** Work to complete **
Retype the lines below verbatim, everything from the line containing "Screen dimensions: 960x1016" down to the line containing "will (x=1062, y=28).", with both of those lines included.

** Material for this task **
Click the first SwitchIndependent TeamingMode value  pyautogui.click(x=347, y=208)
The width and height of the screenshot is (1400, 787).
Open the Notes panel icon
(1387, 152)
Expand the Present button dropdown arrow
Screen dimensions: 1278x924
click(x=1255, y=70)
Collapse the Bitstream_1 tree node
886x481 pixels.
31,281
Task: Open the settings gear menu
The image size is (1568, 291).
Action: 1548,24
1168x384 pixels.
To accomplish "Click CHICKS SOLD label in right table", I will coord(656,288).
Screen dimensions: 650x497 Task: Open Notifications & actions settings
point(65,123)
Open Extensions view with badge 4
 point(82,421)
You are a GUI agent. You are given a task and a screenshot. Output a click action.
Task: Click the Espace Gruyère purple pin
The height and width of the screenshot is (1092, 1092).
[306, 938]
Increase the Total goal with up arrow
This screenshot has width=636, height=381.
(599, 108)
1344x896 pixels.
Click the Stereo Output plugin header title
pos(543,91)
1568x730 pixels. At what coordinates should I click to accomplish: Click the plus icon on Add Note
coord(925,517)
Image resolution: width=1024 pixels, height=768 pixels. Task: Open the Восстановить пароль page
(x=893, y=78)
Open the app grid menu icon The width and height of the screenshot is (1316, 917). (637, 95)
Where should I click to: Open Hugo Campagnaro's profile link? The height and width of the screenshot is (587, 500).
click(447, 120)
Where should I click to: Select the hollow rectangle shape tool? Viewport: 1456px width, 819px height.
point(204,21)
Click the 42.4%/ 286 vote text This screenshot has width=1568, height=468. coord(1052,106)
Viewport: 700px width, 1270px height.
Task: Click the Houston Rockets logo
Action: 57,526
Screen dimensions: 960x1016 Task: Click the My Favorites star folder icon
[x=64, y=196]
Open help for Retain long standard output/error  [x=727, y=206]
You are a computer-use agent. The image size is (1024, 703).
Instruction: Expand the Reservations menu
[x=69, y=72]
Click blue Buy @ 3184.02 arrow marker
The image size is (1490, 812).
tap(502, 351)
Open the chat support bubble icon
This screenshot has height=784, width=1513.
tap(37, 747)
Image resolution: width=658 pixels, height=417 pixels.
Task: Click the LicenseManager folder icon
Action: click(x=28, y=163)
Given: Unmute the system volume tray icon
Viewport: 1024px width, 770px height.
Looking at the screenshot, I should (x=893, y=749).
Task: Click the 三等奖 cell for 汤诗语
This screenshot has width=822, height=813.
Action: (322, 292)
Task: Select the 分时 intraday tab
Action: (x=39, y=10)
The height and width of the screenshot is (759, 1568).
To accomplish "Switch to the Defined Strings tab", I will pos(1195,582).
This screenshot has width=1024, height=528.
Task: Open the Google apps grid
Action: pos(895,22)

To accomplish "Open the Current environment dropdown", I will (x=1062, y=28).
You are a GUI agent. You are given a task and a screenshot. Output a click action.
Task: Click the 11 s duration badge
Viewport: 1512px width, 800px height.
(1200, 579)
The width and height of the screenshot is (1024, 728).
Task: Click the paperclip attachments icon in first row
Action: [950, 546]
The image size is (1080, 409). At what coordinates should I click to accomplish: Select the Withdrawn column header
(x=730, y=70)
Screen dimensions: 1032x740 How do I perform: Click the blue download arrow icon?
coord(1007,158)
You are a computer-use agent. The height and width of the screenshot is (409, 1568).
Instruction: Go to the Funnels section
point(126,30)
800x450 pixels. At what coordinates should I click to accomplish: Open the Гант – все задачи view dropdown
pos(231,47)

** Written solution **
Screen dimensions: 960x1016 Task: Click the My Favorites star folder icon
[x=64, y=196]
Open help for Retain long standard output/error  [x=727, y=206]
You are a computer-use agent. The image size is (1024, 703).
Instruction: Expand the Reservations menu
[x=69, y=72]
Click blue Buy @ 3184.02 arrow marker
The image size is (1490, 812).
tap(502, 351)
Open the chat support bubble icon
This screenshot has height=784, width=1513.
tap(37, 747)
Image resolution: width=658 pixels, height=417 pixels.
Task: Click the LicenseManager folder icon
Action: click(x=28, y=163)
Given: Unmute the system volume tray icon
Viewport: 1024px width, 770px height.
Looking at the screenshot, I should (x=893, y=749).
Task: Click the 三等奖 cell for 汤诗语
This screenshot has width=822, height=813.
Action: (322, 292)
Task: Select the 分时 intraday tab
Action: (x=39, y=10)
The height and width of the screenshot is (759, 1568).
To accomplish "Switch to the Defined Strings tab", I will pos(1195,582).
This screenshot has width=1024, height=528.
Task: Open the Google apps grid
Action: pos(895,22)

To accomplish "Open the Current environment dropdown", I will (x=1062, y=28).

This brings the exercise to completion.